Given the fact that you weight 210 lb. yes, you are right, you definately have more sag than me.
No,the whole point of a sag setting is that it's a constant,the only things that will alter it are your weight or the weight you put on the bike.You alter how the bike responds with the dampening settings,if you have to go back to the springs then something is wrong.
Are you saying that sag should be constant regardless of riding terrain?
Think again, dude..
Yes,you are matching spring preload to your riding weight,you should only need to change it for very extreme conditions or some fine tuning.You might want a softer ride if you only ride on the road,or if you are getting supercross airtime you might go stiffer.When I was riding off road,with my bike correctly set up,I could ride on open very rough terain in 5th gear using up all my 12in travel,getting air time,and yet still have it soft enough to go in under trees etc..My current bike has no rear spring,just an air shock,but the same rules apply.
Bottom line - trust the guys who designed your bike and suspension,if it was made for serious use in the last 20yrs,suspension will be well sorted.
as a general rule...there is an optium sag setting regardless of your weight. You may be able to bring it in with the preload...but if its way out and you have to dial it in with a ton of preload..you need a stiffer spring.
I have learnd one thing about suspension.....its hard to get right.
If you have the preload wound to max,you need a new body,or a new bike.The manufacturers have built the bike with a certain sized rider in mind.So a little guy like me won't feel happy in serious off road use with anything bigger than a 400,but a guy over 6ft and well mucsled will find a 250 a bit wimpy and will go for a 600..A small rider will have the 600 preload wound right off,the big guy will have the 250 at max.
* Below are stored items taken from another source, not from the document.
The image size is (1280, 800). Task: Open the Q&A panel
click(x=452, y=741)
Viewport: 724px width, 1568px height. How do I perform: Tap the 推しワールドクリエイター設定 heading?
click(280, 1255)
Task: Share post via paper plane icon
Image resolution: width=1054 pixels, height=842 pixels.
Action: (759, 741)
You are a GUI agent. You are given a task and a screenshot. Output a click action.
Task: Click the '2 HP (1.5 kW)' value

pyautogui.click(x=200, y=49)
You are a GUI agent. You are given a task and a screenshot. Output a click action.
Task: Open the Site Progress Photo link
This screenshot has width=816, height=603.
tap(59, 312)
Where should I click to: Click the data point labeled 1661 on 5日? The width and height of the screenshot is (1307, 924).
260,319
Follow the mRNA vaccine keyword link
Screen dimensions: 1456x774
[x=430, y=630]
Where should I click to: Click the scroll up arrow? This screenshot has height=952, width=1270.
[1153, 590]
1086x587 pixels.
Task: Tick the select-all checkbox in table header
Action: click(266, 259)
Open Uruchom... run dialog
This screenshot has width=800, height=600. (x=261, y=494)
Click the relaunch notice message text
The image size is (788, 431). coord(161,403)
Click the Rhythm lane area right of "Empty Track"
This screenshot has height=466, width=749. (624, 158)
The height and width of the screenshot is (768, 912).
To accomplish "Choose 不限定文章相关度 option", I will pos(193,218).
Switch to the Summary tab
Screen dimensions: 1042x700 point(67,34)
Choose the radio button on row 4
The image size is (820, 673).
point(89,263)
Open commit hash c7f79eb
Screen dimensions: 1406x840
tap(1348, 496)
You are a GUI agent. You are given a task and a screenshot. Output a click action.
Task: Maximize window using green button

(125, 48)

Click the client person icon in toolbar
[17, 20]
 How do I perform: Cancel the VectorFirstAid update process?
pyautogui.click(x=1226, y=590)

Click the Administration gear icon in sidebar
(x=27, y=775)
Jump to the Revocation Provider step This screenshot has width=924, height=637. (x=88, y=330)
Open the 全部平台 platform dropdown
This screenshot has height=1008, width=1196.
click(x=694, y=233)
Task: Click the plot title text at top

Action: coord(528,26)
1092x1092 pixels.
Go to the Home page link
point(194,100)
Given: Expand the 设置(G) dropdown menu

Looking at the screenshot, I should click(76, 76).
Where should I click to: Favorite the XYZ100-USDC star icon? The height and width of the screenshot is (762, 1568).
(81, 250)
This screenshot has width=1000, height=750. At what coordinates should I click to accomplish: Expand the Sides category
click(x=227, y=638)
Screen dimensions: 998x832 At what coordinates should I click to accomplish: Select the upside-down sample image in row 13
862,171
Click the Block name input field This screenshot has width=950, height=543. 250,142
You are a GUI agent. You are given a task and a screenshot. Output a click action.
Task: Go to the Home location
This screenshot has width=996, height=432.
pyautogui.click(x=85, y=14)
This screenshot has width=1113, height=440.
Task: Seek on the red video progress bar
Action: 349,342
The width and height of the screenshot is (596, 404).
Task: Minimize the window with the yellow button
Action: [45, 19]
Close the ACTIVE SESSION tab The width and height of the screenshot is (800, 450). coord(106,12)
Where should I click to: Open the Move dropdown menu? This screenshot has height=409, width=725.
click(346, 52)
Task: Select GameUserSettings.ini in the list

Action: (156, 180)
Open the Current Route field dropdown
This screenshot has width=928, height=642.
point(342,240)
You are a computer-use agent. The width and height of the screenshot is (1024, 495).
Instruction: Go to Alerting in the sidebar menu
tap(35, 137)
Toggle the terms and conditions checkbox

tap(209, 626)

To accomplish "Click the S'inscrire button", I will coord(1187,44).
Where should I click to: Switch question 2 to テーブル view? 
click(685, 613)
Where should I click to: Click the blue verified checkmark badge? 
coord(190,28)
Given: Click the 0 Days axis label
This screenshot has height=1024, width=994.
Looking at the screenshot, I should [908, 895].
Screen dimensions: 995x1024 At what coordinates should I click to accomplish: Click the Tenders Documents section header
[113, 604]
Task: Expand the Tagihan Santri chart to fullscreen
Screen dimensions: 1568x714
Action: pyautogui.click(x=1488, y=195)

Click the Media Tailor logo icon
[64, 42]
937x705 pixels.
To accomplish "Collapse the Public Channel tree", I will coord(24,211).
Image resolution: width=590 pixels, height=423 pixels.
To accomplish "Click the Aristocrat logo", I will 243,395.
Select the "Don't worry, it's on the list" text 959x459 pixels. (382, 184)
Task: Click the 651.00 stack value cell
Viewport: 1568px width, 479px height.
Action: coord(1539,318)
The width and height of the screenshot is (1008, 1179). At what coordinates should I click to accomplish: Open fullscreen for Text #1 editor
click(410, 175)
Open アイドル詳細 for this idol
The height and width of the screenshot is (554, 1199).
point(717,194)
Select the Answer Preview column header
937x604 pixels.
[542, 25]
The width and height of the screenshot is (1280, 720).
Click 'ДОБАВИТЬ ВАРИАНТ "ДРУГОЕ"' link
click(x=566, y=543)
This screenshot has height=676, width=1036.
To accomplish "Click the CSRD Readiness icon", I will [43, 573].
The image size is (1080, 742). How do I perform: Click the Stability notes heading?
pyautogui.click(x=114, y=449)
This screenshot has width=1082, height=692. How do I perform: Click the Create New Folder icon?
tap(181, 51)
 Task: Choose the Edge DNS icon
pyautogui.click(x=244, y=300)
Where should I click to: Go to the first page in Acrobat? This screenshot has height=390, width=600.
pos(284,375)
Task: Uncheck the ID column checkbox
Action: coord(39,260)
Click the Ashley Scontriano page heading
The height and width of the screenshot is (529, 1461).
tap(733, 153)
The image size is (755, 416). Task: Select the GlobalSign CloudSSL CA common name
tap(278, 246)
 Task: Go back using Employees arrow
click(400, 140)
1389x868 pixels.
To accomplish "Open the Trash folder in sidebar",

So,yes,you are right,in a way.
by your perspective, i was refering to how important proper suspension set up is to you. some riders are more interested in setting it up properly, others simply don't care and are quite happy with it as it came out of the box even if it's not technically correct for them. my personal perspective has nothing what-so-ever to do with how someone else rides. it's just that proper sag is not that much of a variable. there is just a proper amount to use for a given suspension design. suspension components work most efficiently when used in a given portion of their stroke as a starting point. this is achieved by proper sag settings. this is also why i gave the general rule of thumb as a ratio of suspension travel and not a specific measurement. this ratio does not vary that much from bike to bike even though suspension travel and intended use may. the factory provides preload adjustment to enable a rider to compensate for such variables as rider weight, luggage, passengers and so forth. stock spring rates are for average rider weight and preload changes allow for adjustments to be made to compensate, in a relatively narrow range. for example, lets just say that the stock spring is for a rider of 160 pounds. preload adjustments are designed to allow for riders ranging from 140 - 180 pounds (again just an example, not necessarily accurate). any heavier or lighter than that range and you should be using a lighter or heavier spring. many people mistakenly use preload as a means to compensate for incorrect spring rates. i, myself have used more spring preload (and heavier fork oil) to prevent excessive brake dive (on another bike) but in reality i need stiffer fork springs. yes, in operation, it works to a degree but it is not the correct solution. again, it depends on your perspective. are you satisfied with the suspension the way you have it set up? if so then great. but if you took it to an expert aftermarket suspension tuner (lindeman engineering, etc.)they may very well tell you it was all wrong.
there are a lot of variables in suspension tuning to get it just right. but, sag is just a starting point, then all other varialbes can be adjusted to give the rider what he needs or wants.
I think randy hit the nail on the head.